• **Task description**
Can you set out the records below as a numbered list, one line per item, leaving out any blank lines?

• **Records supplied**
+---+
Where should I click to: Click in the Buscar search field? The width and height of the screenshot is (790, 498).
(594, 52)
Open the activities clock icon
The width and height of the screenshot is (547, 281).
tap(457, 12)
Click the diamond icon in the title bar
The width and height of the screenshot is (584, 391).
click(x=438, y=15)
+---+
• **Exercise response**
1. Where should I click to: Click in the Buscar search field? The width and height of the screenshot is (790, 498).
2. (594, 52)
3. Open the activities clock icon
4. The width and height of the screenshot is (547, 281).
5. tap(457, 12)
6. Click the diamond icon in the title bar
7. The width and height of the screenshot is (584, 391).
8. click(x=438, y=15)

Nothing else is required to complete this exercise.